The acme.sh installation (primarily it’s config directory) is relative to the current user’s home directory. It is important to run all acme.sh commands (including the cronjob) as the same user. It’s generally easiest to run acme.sh (always) as root, but running as non-root also works, if configured appropriately.

the paths in conf file look ok

unable to run the command due to lack of rights

Then I suggest you reinstall acme.sh as root as the horse (Neil Pang) suggests. Then acme.sh --issue . . . . . , acme.sh --install-cert. there should be a cronjub runnung every 60 days that make the whole process transparent and automatic if you use can one of the over 150 --dns (provider) API’s although you can use --standalone if nothing else is listening on tcp:80 at the cost of not being able to rewrite http://mydomain.com to https://mydomain.com

1 Like

Will try this next

Running as root solved the problem of missing rights, everything included in the command appears to be installed at the right path. However it now it seems that FreePBX still only sees the default certificate. Both fwconsole certificates --import and Cert Management > Import Locally commands throw the error: “Key is empty”. Have I missed something when requesting for the certificates to be generated?

the certificate must be /etc/asterisk/keys/yourdomain.com.crt , the key file /etc/asterisk/keys/yourdomain.com.key

After they are installed you will need a one-time fwconsole cert import (fwconsole cert --help)

Re-issued the certificates and had no more problems with keyfile. How do you create your certificates to get *.crt extension? Had to rename the *.cer to *.crt after installing them into /etc/asterisk/keys and only after that was it successfully imported by FreePBX.
With the risk of asking an extremely basic question, do I need to update any of the fields below?

the key and cert etc. are generated in .acme.sh/yourdomain.com/
so
--install-cert . . . --cert-file /etc/asterisk/keys/yourdomain.com.crt --key-file /etc/asterisk/keys/yourdomain.com.key . . .
would work as would the more confusing for some
--install-cert . . . --cert-file /etc/asterisk/keys/default.crt --key-file /etc/asterisk/keys/default.key . . .

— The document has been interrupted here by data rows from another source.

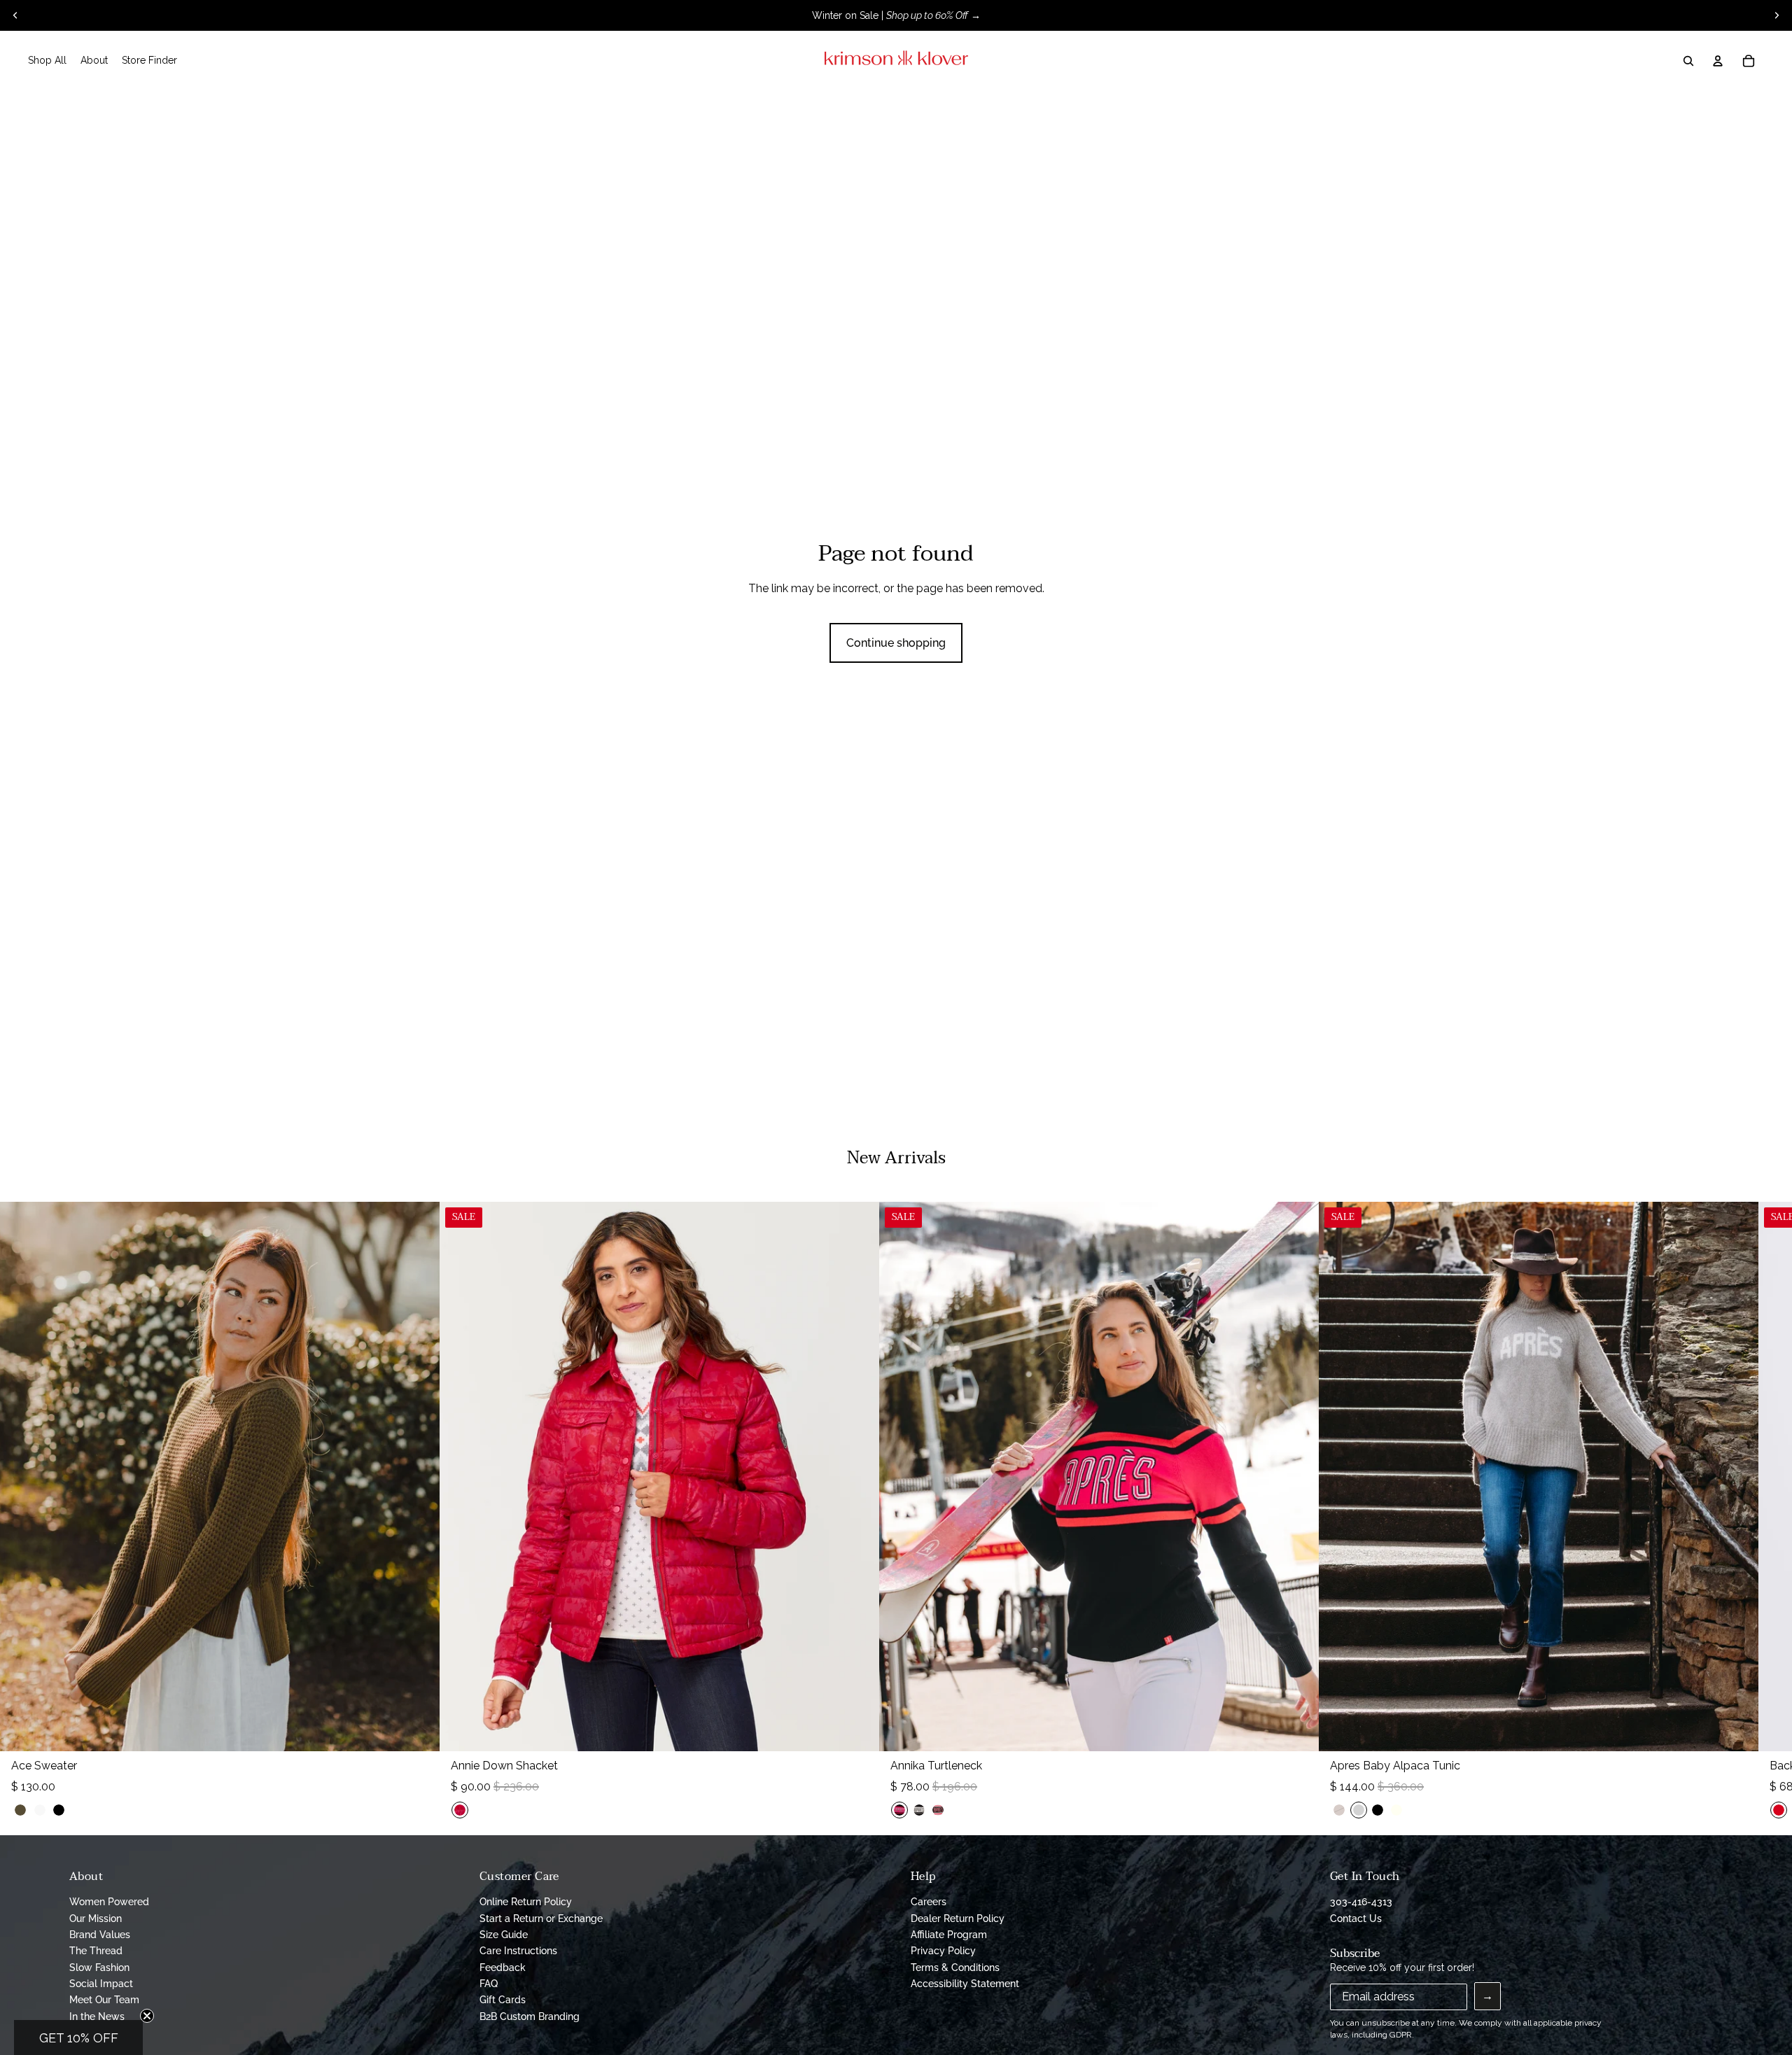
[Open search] (1688, 60)
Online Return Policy (525, 1901)
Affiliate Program (949, 1934)
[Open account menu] (1717, 60)
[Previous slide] (15, 15)
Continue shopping (896, 643)
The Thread (95, 1950)
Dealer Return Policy (957, 1918)
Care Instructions (518, 1950)
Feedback (502, 1967)
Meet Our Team (104, 1999)
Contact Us (1356, 1918)
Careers (928, 1901)
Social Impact (101, 1983)
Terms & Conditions (955, 1967)
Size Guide (503, 1934)
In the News (97, 2016)
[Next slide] (1776, 15)
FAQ (488, 1983)
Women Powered (109, 1901)
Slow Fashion (99, 1967)
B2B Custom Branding (529, 2016)
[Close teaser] (147, 2016)
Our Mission (95, 1918)
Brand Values (99, 1934)
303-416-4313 (1361, 1901)
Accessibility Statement (965, 1983)
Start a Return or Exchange (541, 1918)
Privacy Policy (943, 1950)
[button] (78, 2037)
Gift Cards (502, 1999)
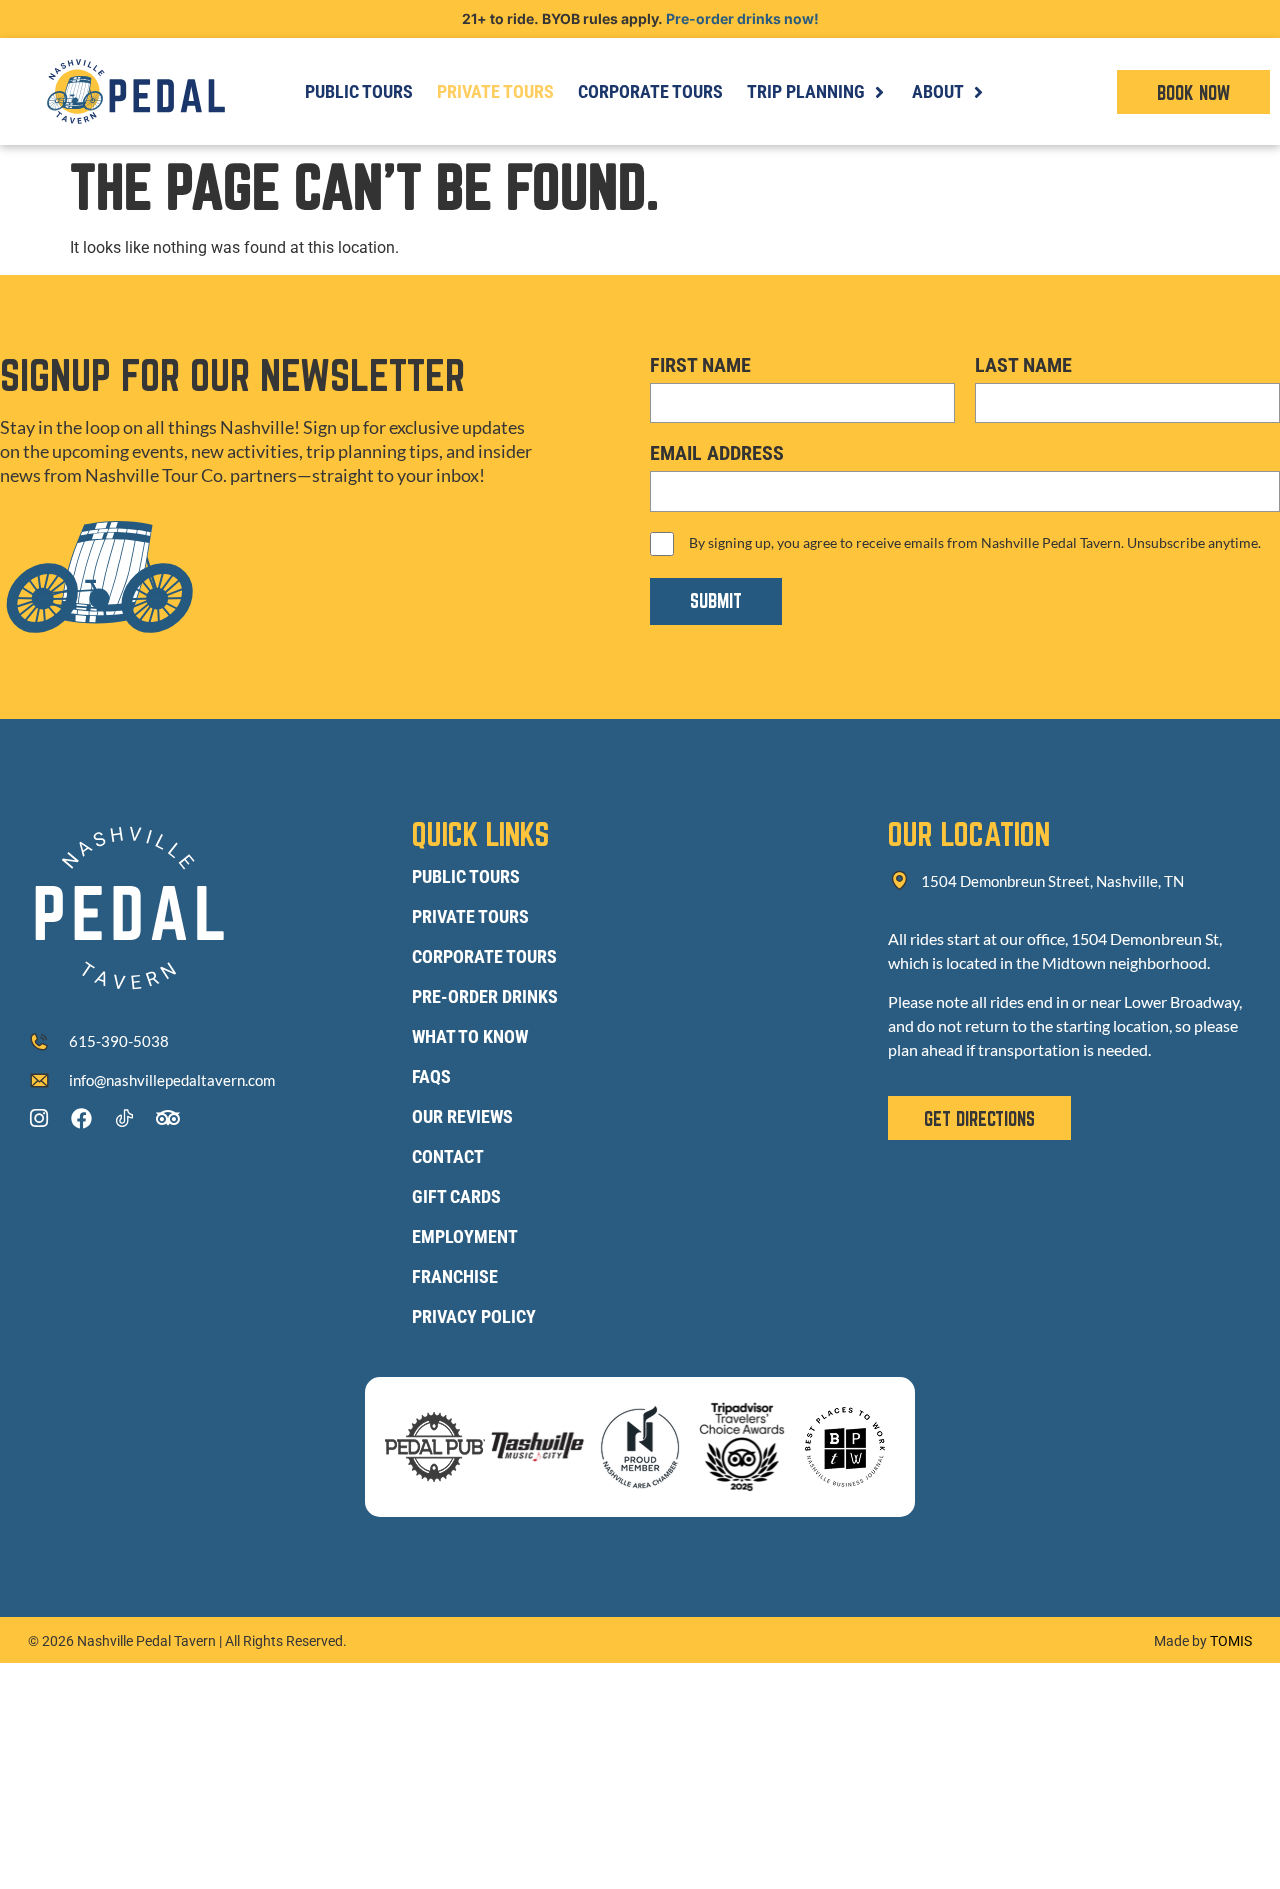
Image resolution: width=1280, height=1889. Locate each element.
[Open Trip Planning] (879, 91)
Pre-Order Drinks (485, 996)
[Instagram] (38, 1118)
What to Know (470, 1036)
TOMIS (1231, 1641)
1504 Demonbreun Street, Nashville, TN (1052, 881)
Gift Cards (456, 1196)
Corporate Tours (484, 956)
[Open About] (978, 91)
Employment (465, 1236)
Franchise (455, 1276)
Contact (448, 1156)
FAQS (431, 1076)
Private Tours (470, 916)
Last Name (1023, 365)
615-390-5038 (119, 1041)
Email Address (717, 453)
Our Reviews (462, 1116)
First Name (700, 365)
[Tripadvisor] (167, 1118)
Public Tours (466, 876)
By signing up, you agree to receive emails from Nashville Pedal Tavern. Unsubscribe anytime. (975, 542)
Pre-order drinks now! (742, 18)
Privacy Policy (474, 1316)
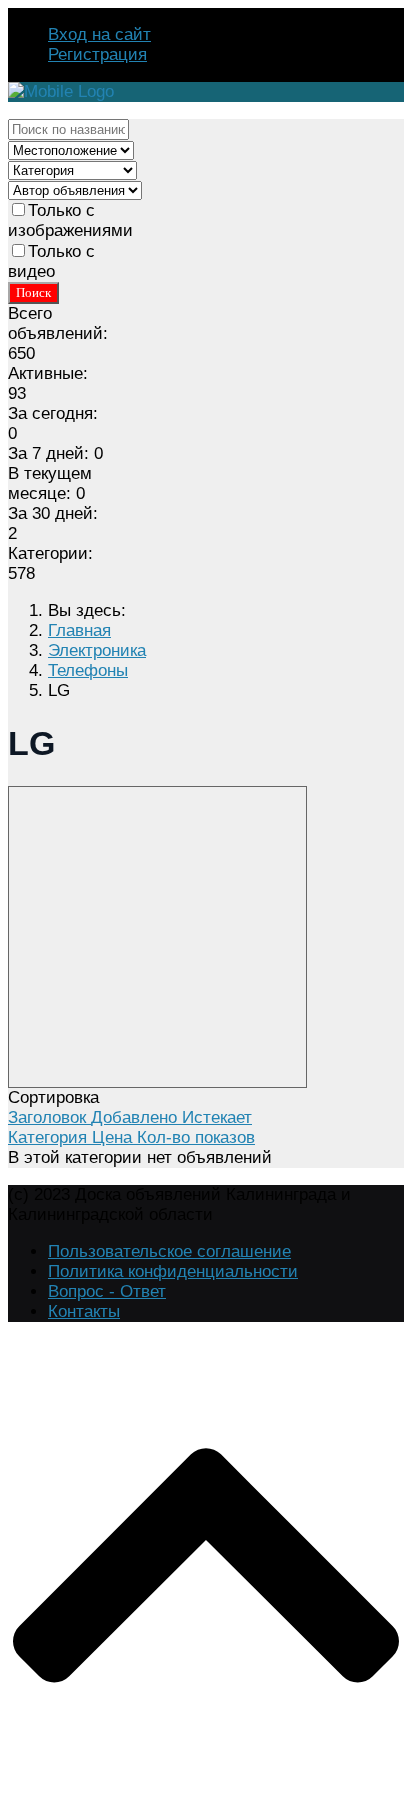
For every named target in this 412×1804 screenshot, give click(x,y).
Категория (50, 1137)
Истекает (217, 1117)
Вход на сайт (99, 34)
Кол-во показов (196, 1137)
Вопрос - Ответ (107, 1291)
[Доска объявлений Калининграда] (61, 91)
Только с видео (51, 261)
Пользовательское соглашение (169, 1251)
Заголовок (49, 1117)
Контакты (84, 1311)
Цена (114, 1137)
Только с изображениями (70, 220)
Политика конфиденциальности (173, 1271)
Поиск (33, 292)
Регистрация (97, 54)
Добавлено (136, 1117)
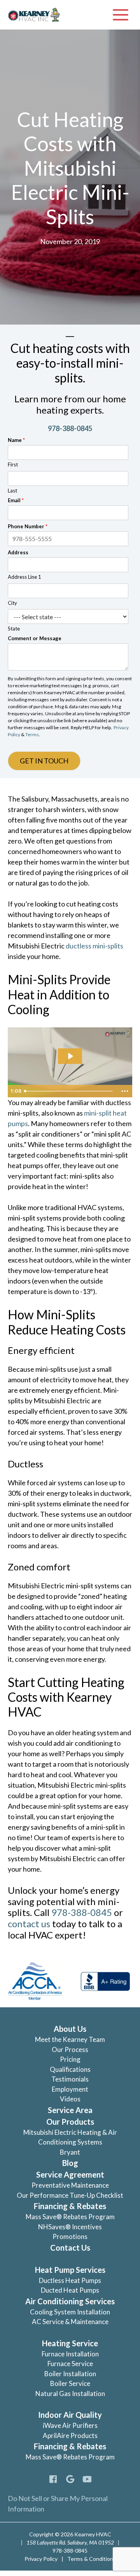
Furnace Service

Thanks! Didn’t pay attention before…
What ports do I need to open for the certificate renewal to be successful?

If you use DNS-01 then no ports need to be opened, who provides your current name service? If it in .acme.sh/dnsapi/* then you should be using it for any number of reasons, if not, consider moving to cloudflare which can be free

1 Like

I’m using dynu. So far it’s been working fine.

And adding to .acme.sh/acme.sh.env

export Dynu_ClientId="your dynuclientid"
export Dynu_Secret="your dynusecret"

and adding --dns dns-dynu to calls to acme.sh

correct ?

yup, already done it but I’ve placed Dynu_ClientId and Dynu_Secret into .acme.sh/account.conf. Cert creation was ok.